======== Data ========
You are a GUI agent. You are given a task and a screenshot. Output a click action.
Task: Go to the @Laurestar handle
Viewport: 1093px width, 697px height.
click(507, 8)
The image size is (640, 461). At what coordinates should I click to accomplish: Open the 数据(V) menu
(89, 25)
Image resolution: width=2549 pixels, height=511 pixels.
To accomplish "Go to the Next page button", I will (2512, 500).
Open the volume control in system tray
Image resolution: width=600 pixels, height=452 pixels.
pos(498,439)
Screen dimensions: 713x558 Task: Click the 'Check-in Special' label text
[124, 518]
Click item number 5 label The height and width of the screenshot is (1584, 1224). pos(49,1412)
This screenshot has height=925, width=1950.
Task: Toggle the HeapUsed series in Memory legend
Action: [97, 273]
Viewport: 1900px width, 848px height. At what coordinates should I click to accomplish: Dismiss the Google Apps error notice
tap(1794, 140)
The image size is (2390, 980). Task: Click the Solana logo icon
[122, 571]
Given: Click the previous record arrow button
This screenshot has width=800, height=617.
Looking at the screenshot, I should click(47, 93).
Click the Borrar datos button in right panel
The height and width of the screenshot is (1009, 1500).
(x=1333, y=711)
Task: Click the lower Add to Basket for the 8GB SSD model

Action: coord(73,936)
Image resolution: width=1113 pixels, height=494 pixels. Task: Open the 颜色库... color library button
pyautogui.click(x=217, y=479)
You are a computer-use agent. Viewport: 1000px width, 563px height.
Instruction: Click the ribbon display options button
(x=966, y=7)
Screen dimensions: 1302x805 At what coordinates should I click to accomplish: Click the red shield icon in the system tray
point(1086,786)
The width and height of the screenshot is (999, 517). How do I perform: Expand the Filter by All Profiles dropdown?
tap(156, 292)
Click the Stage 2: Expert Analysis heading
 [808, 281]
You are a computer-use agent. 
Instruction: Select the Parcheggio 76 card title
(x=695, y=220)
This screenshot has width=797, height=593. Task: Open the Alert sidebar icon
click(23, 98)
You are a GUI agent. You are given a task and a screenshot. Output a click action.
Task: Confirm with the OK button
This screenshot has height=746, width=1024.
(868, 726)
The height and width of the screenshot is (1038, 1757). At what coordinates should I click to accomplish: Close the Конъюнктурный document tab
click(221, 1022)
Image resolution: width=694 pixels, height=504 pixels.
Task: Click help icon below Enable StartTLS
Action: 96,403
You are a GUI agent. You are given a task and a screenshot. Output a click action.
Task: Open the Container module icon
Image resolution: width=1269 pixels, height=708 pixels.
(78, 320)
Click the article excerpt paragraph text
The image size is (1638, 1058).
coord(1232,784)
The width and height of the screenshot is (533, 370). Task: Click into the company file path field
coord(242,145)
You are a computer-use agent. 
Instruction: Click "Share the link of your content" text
========
> **Task goal**: For every record above, print an exact copy.

> **Answer space**:
You are a GUI agent. You are given a task and a screenshot. Output a click action.
Task: Go to the @Laurestar handle
Viewport: 1093px width, 697px height.
click(507, 8)
The image size is (640, 461). At what coordinates should I click to accomplish: Open the 数据(V) menu
(89, 25)
Image resolution: width=2549 pixels, height=511 pixels.
To accomplish "Go to the Next page button", I will (2512, 500).
Open the volume control in system tray
Image resolution: width=600 pixels, height=452 pixels.
pos(498,439)
Screen dimensions: 713x558 Task: Click the 'Check-in Special' label text
[124, 518]
Click item number 5 label The height and width of the screenshot is (1584, 1224). pos(49,1412)
This screenshot has height=925, width=1950.
Task: Toggle the HeapUsed series in Memory legend
Action: [97, 273]
Viewport: 1900px width, 848px height. At what coordinates should I click to accomplish: Dismiss the Google Apps error notice
tap(1794, 140)
The image size is (2390, 980). Task: Click the Solana logo icon
[122, 571]
Given: Click the previous record arrow button
This screenshot has width=800, height=617.
Looking at the screenshot, I should click(47, 93).
Click the Borrar datos button in right panel
The height and width of the screenshot is (1009, 1500).
(x=1333, y=711)
Task: Click the lower Add to Basket for the 8GB SSD model

Action: coord(73,936)
Image resolution: width=1113 pixels, height=494 pixels. Task: Open the 颜色库... color library button
pyautogui.click(x=217, y=479)
You are a computer-use agent. Viewport: 1000px width, 563px height.
Instruction: Click the ribbon display options button
(x=966, y=7)
Screen dimensions: 1302x805 At what coordinates should I click to accomplish: Click the red shield icon in the system tray
point(1086,786)
The width and height of the screenshot is (999, 517). How do I perform: Expand the Filter by All Profiles dropdown?
tap(156, 292)
Click the Stage 2: Expert Analysis heading
 [808, 281]
You are a computer-use agent. 
Instruction: Select the Parcheggio 76 card title
(x=695, y=220)
This screenshot has width=797, height=593. Task: Open the Alert sidebar icon
click(23, 98)
You are a GUI agent. You are given a task and a screenshot. Output a click action.
Task: Confirm with the OK button
This screenshot has height=746, width=1024.
(868, 726)
The height and width of the screenshot is (1038, 1757). At what coordinates should I click to accomplish: Close the Конъюнктурный document tab
click(221, 1022)
Image resolution: width=694 pixels, height=504 pixels.
Task: Click help icon below Enable StartTLS
Action: 96,403
You are a GUI agent. You are given a task and a screenshot. Output a click action.
Task: Open the Container module icon
Image resolution: width=1269 pixels, height=708 pixels.
(78, 320)
Click the article excerpt paragraph text
The image size is (1638, 1058).
coord(1232,784)
The width and height of the screenshot is (533, 370). Task: Click into the company file path field
coord(242,145)
You are a computer-use agent. 
Instruction: Click "Share the link of your content" text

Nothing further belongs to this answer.